Les faits remontent à juin 2024 à Koungou, Mayotte. Une mineure s’est présentée au commissariat de Kaweni pour dénoncer une agression sexuelle commise en réunion. La victime, âgée de 15 à 16 ans, expliquait qu’en se rendant à un petit commerce du quartier le soir, elle avait été surprise par plusieurs individus. L’un d’eux aurait posé sa main sur sa bouche et elle se rappelle avoir été allongée au sol et qu’un mouvement sexuel inapproprié s’est produit.
À son retour chez elle, la jeune fille a raconté les faits à sa mère, qui l’a accompagnée au Centre Hospitalier de Mayotte. Les médecins ont relevé une forte anxiété lors de l’examen. Bien que ses premiers récits aient été variables, les experts expliquent cela par son jeune âge et son manque d’expérience intime. Elle a toutefois désigné clairement Saidou H., qu’elle avait déjà repoussé par le passé. Quelques jours plus tard, l’accusé la recroise, l’empoigne au poignet et brandit un couteau en affirmant que ses amis le sauraient si elle dénonçait, puis il est arrêté.
Le prévenu s’est rétracté lors de son interrogatoire devant le magistrat en juillet 2024. En garde à vue et devant les psychiatres, il a fini par avouer les faits. Il a expliqué avoir demandé l’aide de ses amis parce qu’il était vexé d’avoir été repoussé. Il a aussi reconnu que la consommation de cannabis et d’alcool peut augmenter sa libido et le rendre violent. À la barre, toutefois, il a adopté un ton nonchalant et nié les faits, affirmant que ce qu’on lui reproche est faux et insinuant que la victime mentait peut-être parce qu’elle n’avait pas son visage à aimer.
Face à lui, la présidente du tribunal et les assesseurs n’ont pas caché leur étonnement. Le frère du prévenu l’a décrit comme ingérable lorsqu’il est sous l’emprise de substances. Il a déclaré ne pas fumer et a soutenu que le frère mentait et qu’il ne l’aimait pas pour se justifier.

Les experts psychiatriques ont conclu à l’absence de pathologie chez le prévenu. Les médecins indiquent une capacité à distinguer le réel, précisant que même sous l’emprise d’un alcool important et d’autres substances, il restait conscient de ses actes.

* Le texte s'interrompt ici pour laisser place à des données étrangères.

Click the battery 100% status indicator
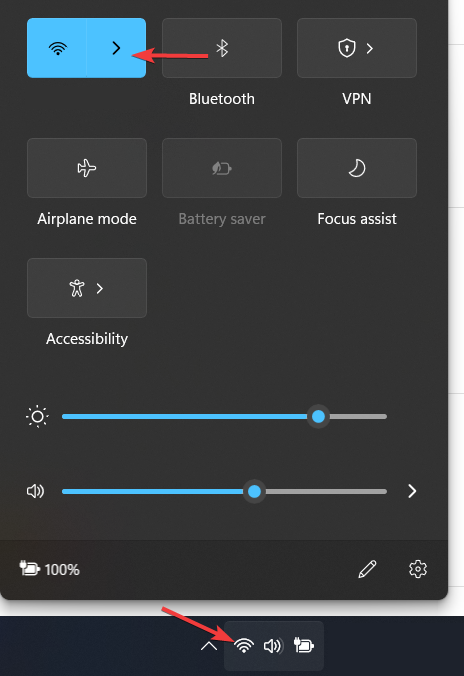This screenshot has height=676, width=464. (x=50, y=569)
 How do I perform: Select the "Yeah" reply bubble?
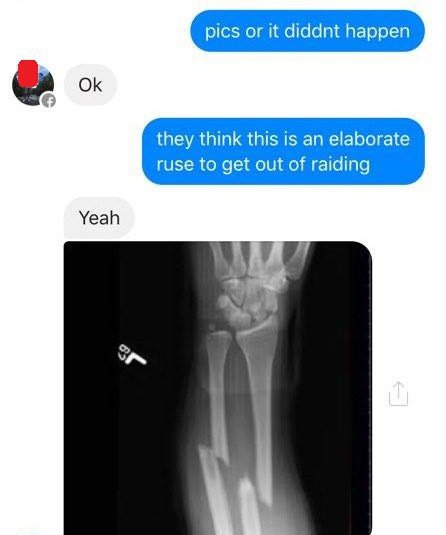point(99,218)
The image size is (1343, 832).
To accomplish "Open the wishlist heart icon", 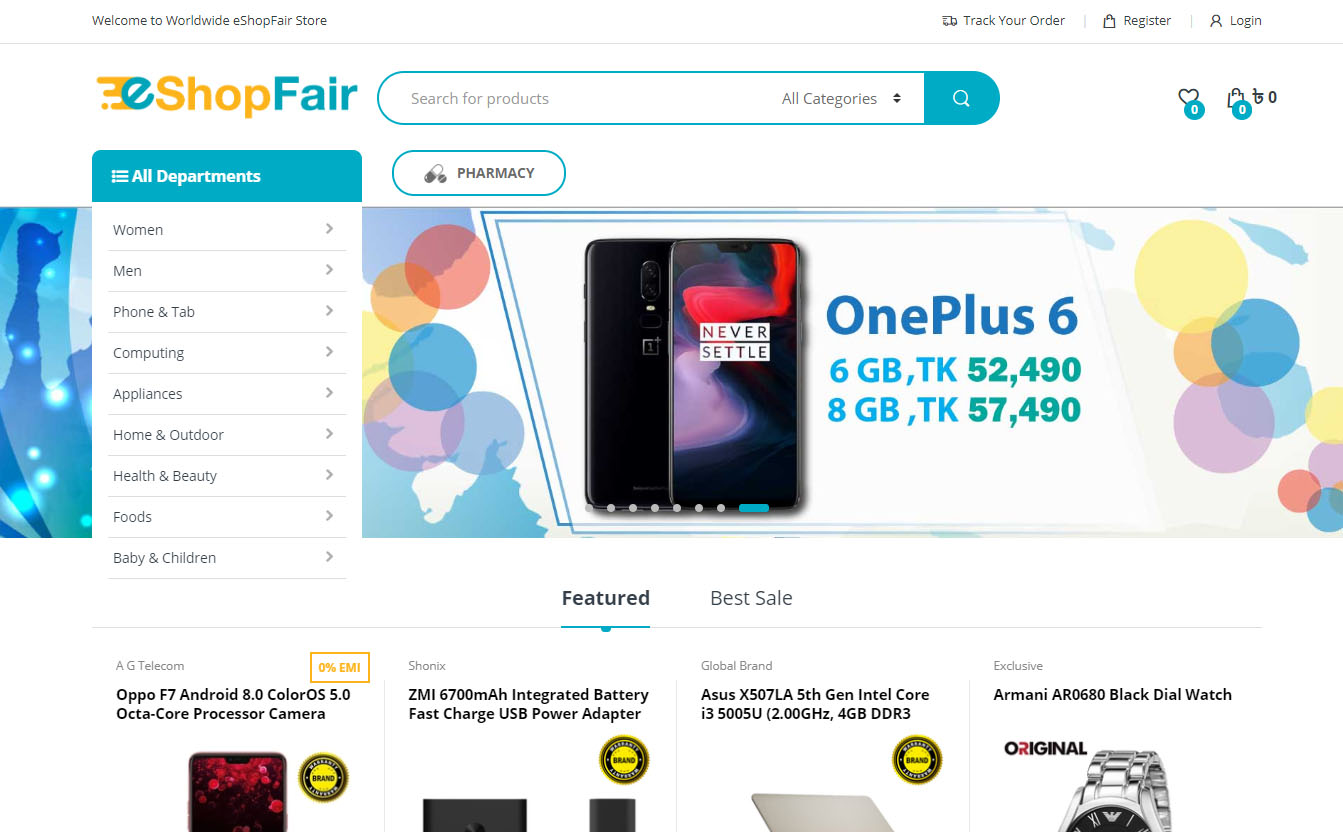I will [x=1188, y=98].
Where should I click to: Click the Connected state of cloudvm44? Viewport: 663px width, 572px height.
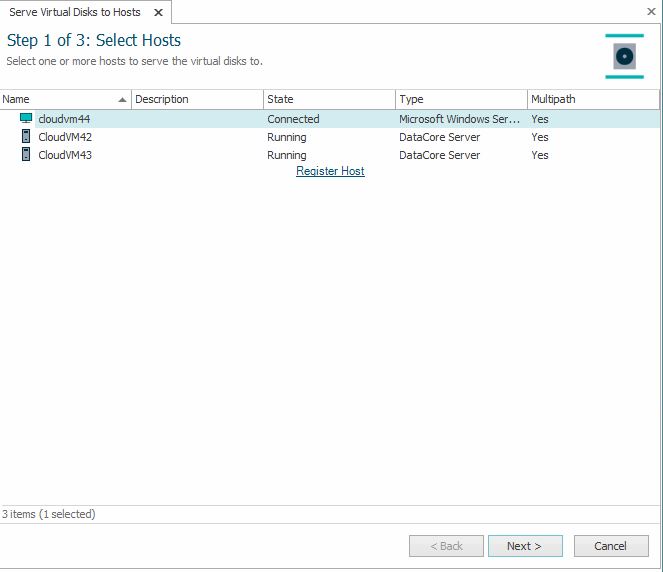point(293,119)
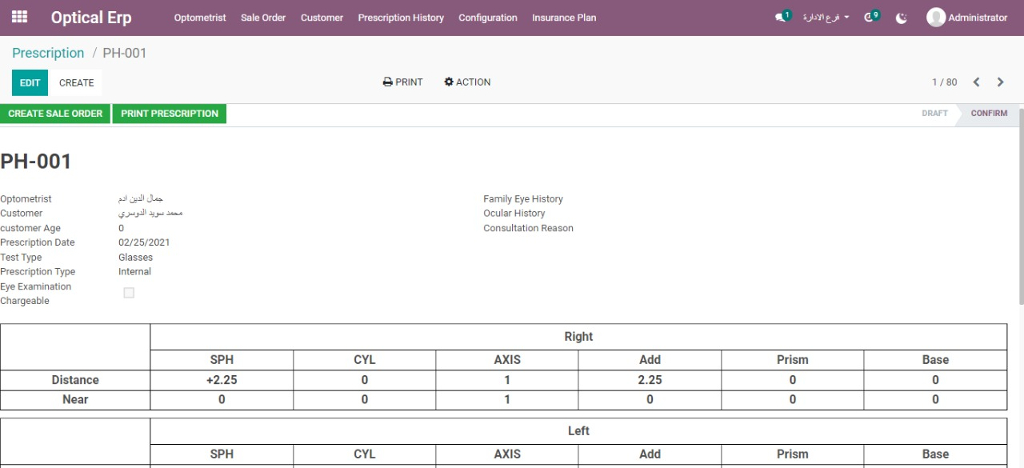Viewport: 1024px width, 468px height.
Task: Toggle the Eye Examination Chargeable checkbox
Action: [x=128, y=293]
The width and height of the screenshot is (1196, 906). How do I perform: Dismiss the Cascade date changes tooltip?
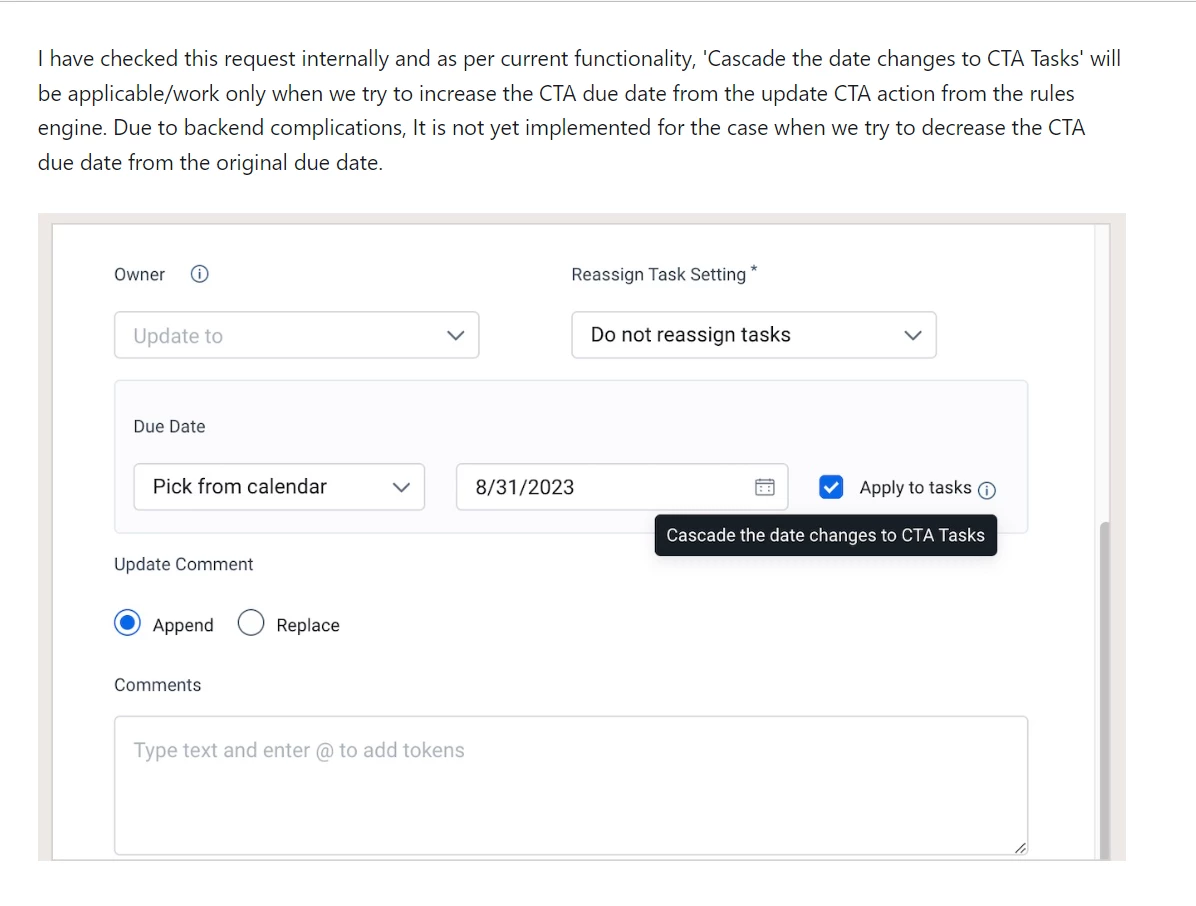coord(825,535)
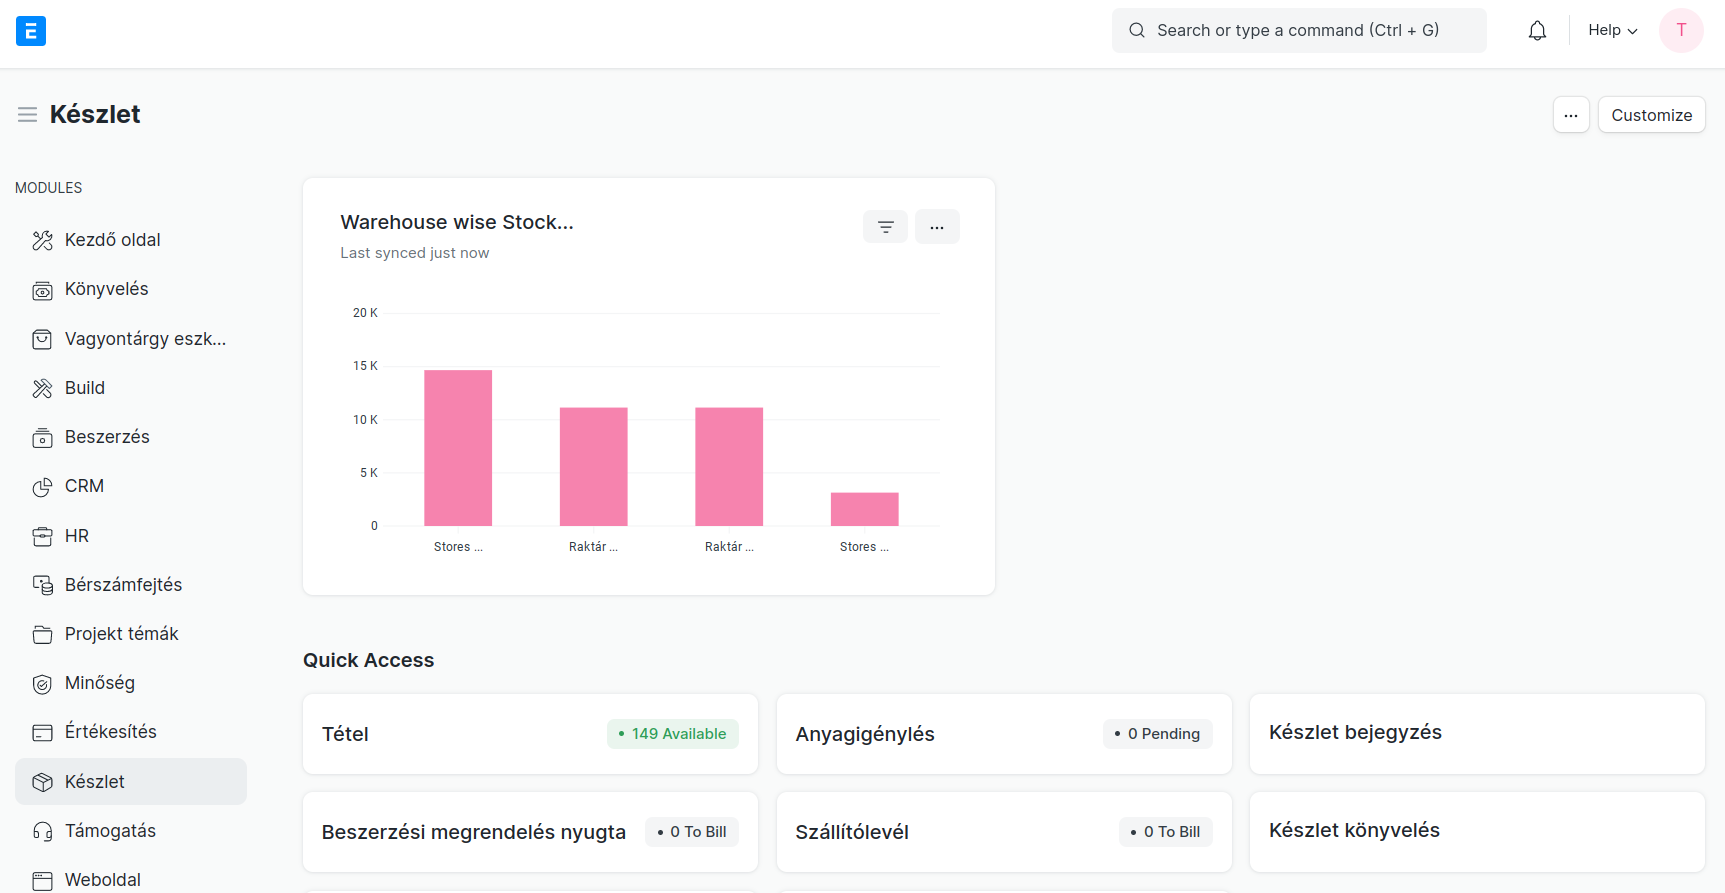Open the chart's three-dot options menu
This screenshot has height=893, width=1725.
point(937,227)
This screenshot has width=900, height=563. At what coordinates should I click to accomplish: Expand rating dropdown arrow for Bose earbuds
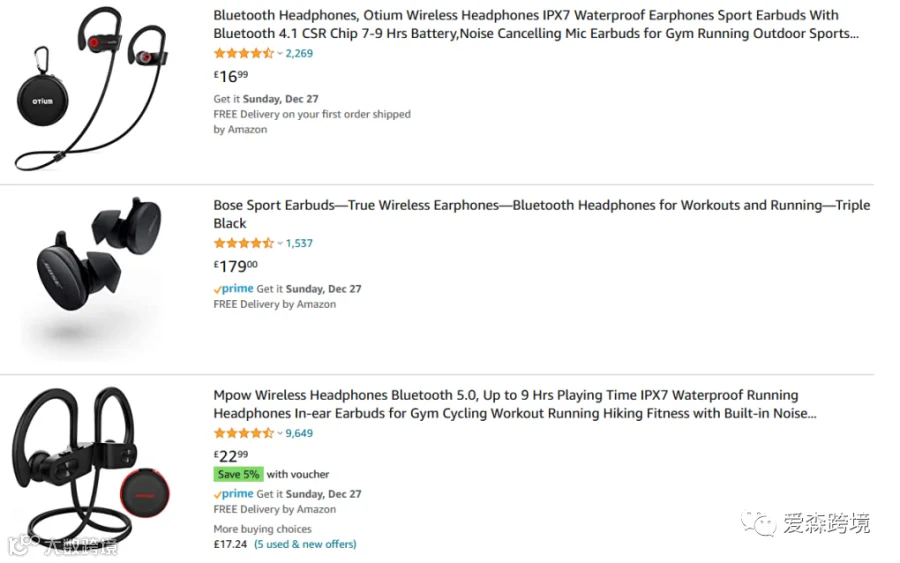[x=280, y=243]
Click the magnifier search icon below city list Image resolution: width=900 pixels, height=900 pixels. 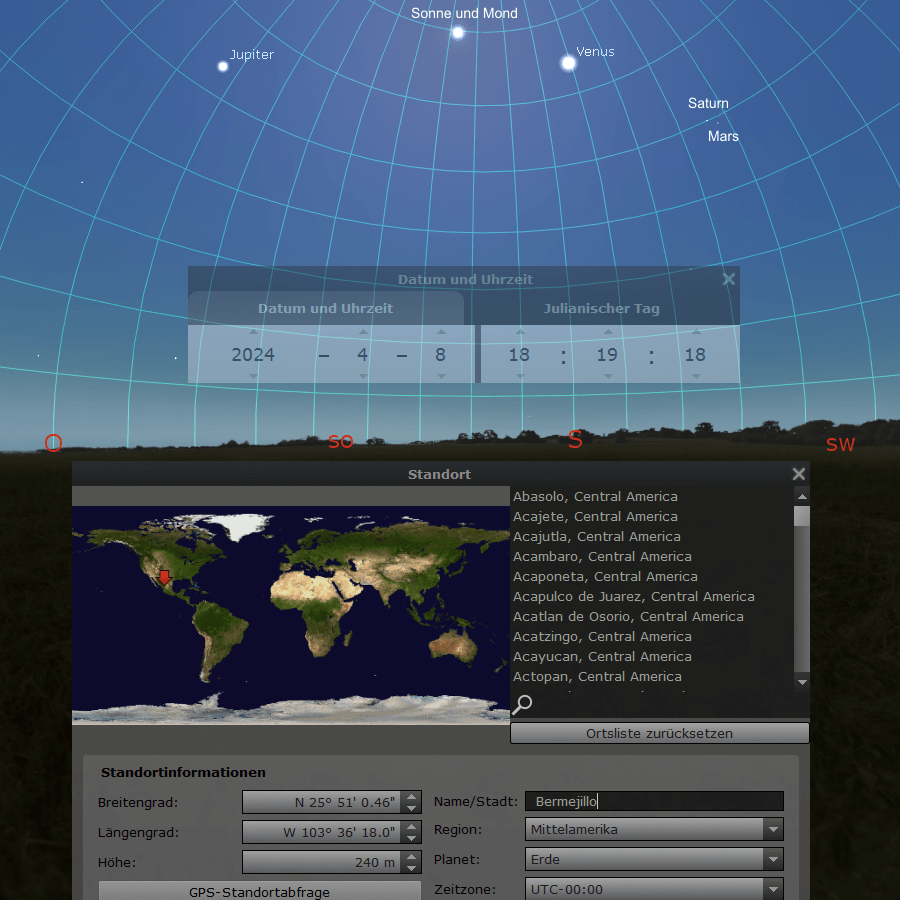pos(522,704)
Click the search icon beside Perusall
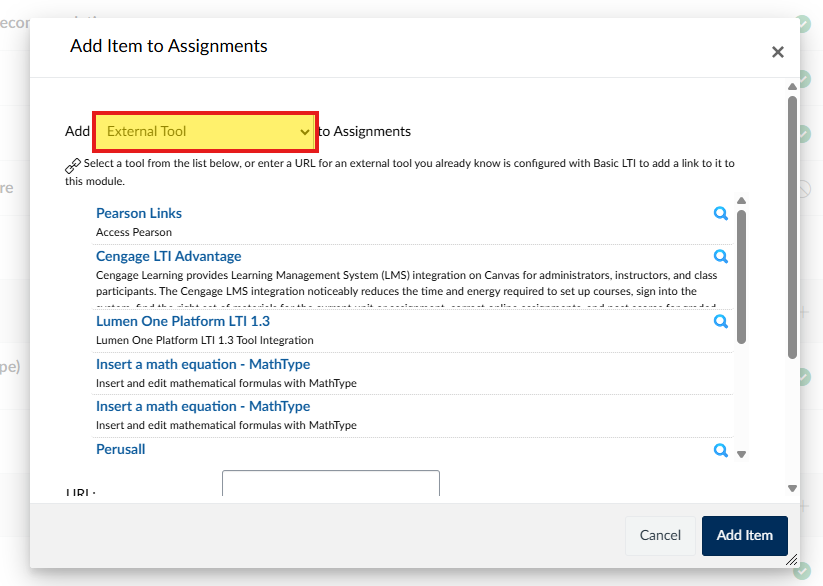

Malgré l’absence de preuves matérielles, la victime s’est douchée après l’agression et le juge a estimé que son récit était suffisamment constant et crédible, d’autant que des témoins confirment les avances de l’accusé avant les faits.
Une fixation inquiétante. Lors de sa prise de parole, le procureur a dénoncé le comportement de Saidou H., le décrivant comme très inquiétant et affichant une fixation malsaine sur la victime. Pour lui, les faits suivent logiquement les déclarations de l’adolescente et les aveux spontanés que l’accusé avait formulés devant les psychiatres.
Le procureur a requis une peine de six ans d’emprisonnement avec maintien en détention, l’inscription au FIJAIS et un suivi socio-judiciaire de trois ans. Il a ajouté qu’il fallait une obligation de travail et de soins pour prévenir tout risque de récidive.
Le verdict : après délibération, le tribunal correctionnel de Mamoudzou a reconnu le prévenu coupable des faits reprochés. Il a été condamné à cinq ans de prison ferme avec maintien en détention et devra suivre des soins. Il est interdit de contacter la victime et interdit du territoire français pendant cinq ans.